Examining Load Average
December 1st, 2006 by Ray Walker in
Many Linux administrators and support technicians regularly use the top utility for real-time monitoring of their system state. In some shops, it is very typical to check top first when there is any sign of trouble. In that case, top becomes the de facto critical measurement of the machine's health. If top looks good, there must not be any system problems. top is rich with information—memory usage, kernel states, process priorities, process owner and so forth all can be obtained from top. But, what is the purpose of those three curious load averages, and what exactly are they trying to tell me? To answer those questions, an intuitive as well as a detailed understanding of how the values are formed are necessary. Let's start with intuition.
The three load-average values in the first line of top output are the 1-minute, 5-minute and 15-minute average. (These values also are displayed by other commands, such as uptime, not only top.) That means, reading from left to right, one can examine the aging trend and/or duration of the particular system state.
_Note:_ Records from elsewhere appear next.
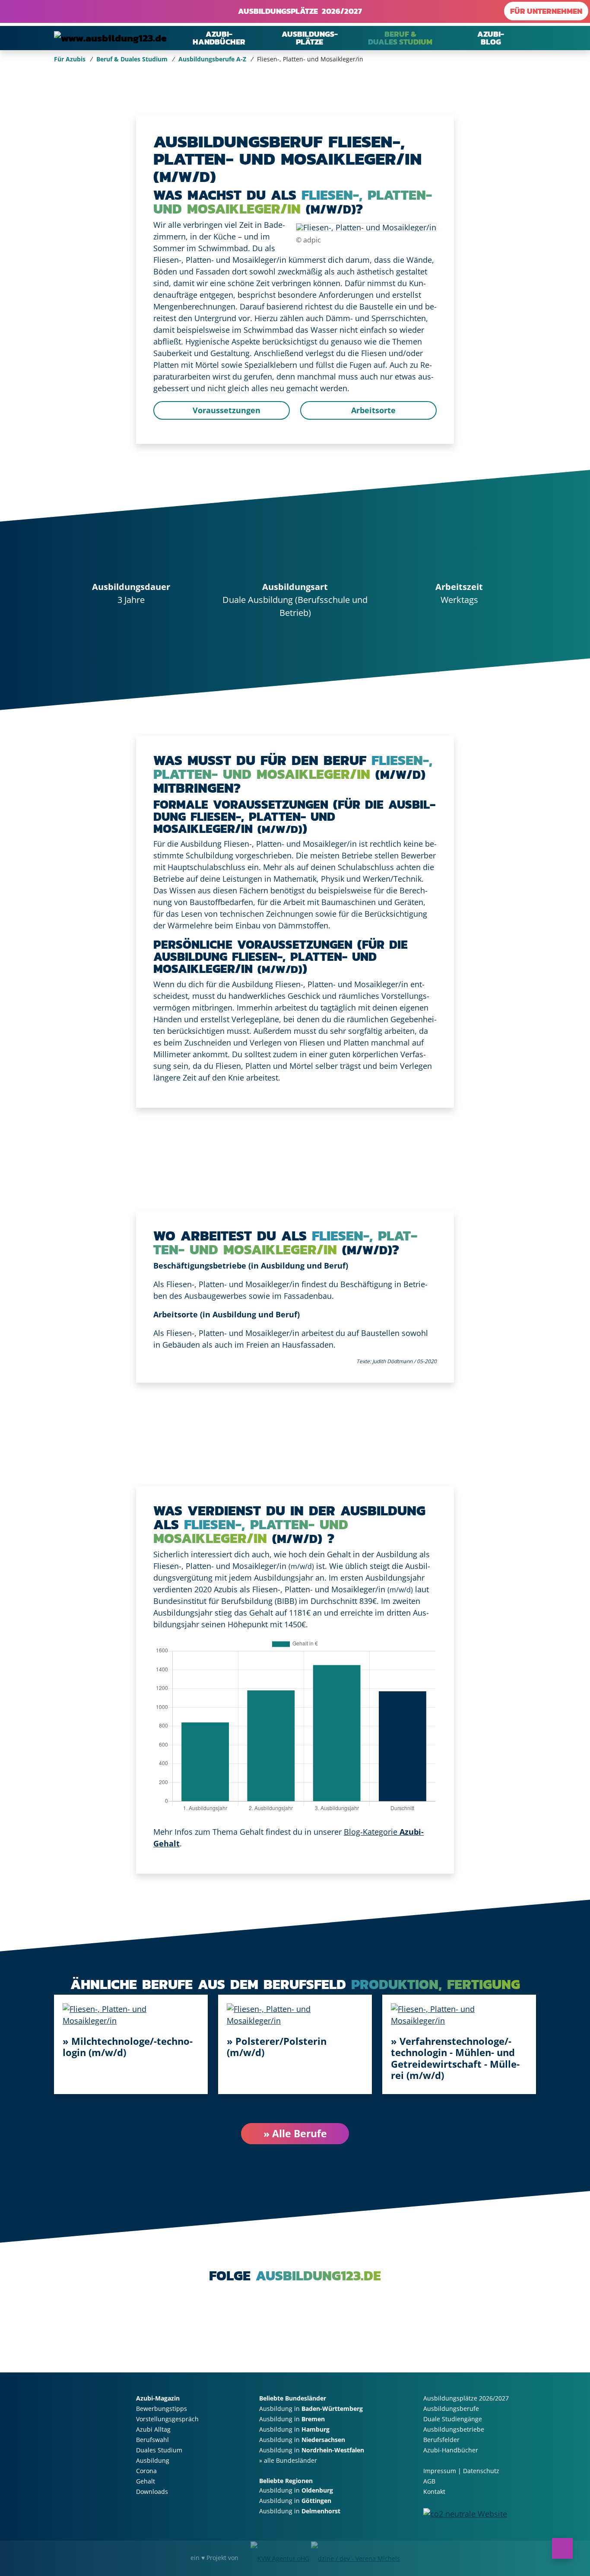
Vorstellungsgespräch (167, 2419)
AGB (429, 2481)
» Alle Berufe (295, 2133)
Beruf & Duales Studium (132, 59)
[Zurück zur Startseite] (110, 38)
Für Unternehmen (546, 11)
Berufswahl (152, 2440)
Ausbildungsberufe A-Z (212, 59)
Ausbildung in (311, 2408)
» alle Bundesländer (288, 2460)
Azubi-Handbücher (450, 2450)
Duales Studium (159, 2450)
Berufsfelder (441, 2440)
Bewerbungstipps (161, 2408)
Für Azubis (70, 59)
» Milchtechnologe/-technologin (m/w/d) (128, 2046)
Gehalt (145, 2481)
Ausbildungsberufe (451, 2408)
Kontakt (434, 2491)
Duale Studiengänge (452, 2419)
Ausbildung (152, 2460)
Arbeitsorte (372, 410)
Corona (146, 2471)
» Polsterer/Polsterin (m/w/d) (277, 2046)
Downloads (152, 2491)
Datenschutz (481, 2471)
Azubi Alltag (153, 2429)
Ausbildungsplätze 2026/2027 (298, 11)
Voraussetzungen (225, 410)
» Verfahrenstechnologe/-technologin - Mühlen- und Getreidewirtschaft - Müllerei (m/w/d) (455, 2058)
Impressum (439, 2471)
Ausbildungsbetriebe (453, 2429)
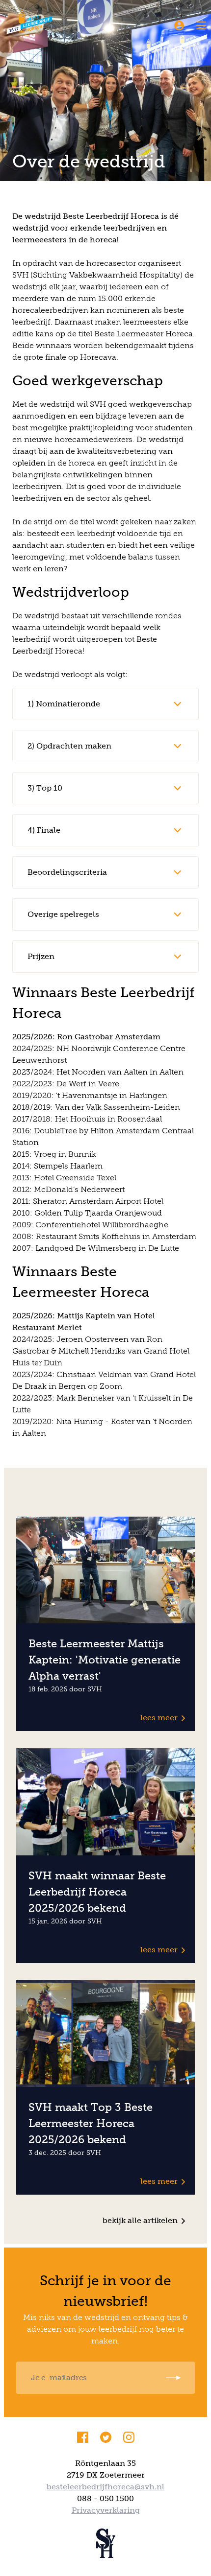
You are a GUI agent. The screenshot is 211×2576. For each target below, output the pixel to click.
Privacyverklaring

The state in question is CPU load—not to be confused with CPU percentage. In fact, it is precisely the CPU load that is measured, because load averages do not include any processes or threads waiting on I/O, networking, databases or anything else not demanding the CPU. It narrowly focuses on what is actively demanding CPU time. This differs greatly from the CPU percentage. The CPU percentage is the amount of a time interval (that is, the sampling interval) that the system's processes were found to be active on the CPU. If top reports that your program is taking 45% CPU, 45% of the samples taken by top found your process active on the CPU. The rest of the time your application was in a wait. (It is important to remember that a CPU is a discrete state machine. It really can be at only 100%, executing an instruction, or at 0%, waiting for something to do. There is no such thing as using 45% of a CPU. The CPU percentage is a function of time.) However, it is likely that your application's rest periods include waiting to be dispatched on a CPU and not on external devices. That part of the wait percentage is then very relevant to understanding your overall CPU usage pattern.
The load averages differ from CPU percentage in two significant ways: 1) load averages measure the trend in CPU utilization not only an instantaneous snapshot, as does percentage, and 2) load averages include all demand for the CPU not only how much was active at the time of measurement.
Authors tend to overuse analogies and sometimes run the risk of either insulting the reader's intelligence or oversimplifying the topic to the point of losing important details. However, freeway traffic patterns are a perfect analogy for this topic, because this model encapsulates the essence of resource contention and is also the chosen metaphor by many authors of queuing theory books. Not surprisingly, CPU contention is a queuing theory problem, and the concepts of arrival rates, Poisson theory and service rates all apply. A four-processor machine can be visualized as a four-lane freeway. Each lane provides the path on which instructions can execute. A vehicle can represent those instructions. Additionally, there are vehicles on the entrance lanes ready to travel down the freeway, and the four lanes either are ready to accommodate that demand or they're not. If all freeway lanes are jammed, the cars entering have to wait for an opening. If we now apply the CPU percentage and CPU load-average measurements to this situation, percentage examines the relative amount of time each vehicle was found occupying a freeway lane, which inherently ignores the pent-up demand for the freeway—that is, the cars lined up on the entrances. So, for example, vehicle license XYZ 123 was found on the freeway 30% of the sampling time. Vehicle license ABC 987 was found on the freeway 14% of the time. That gives a picture of how each vehicle is utilizing the freeway, but it does not indicate demand for the freeway.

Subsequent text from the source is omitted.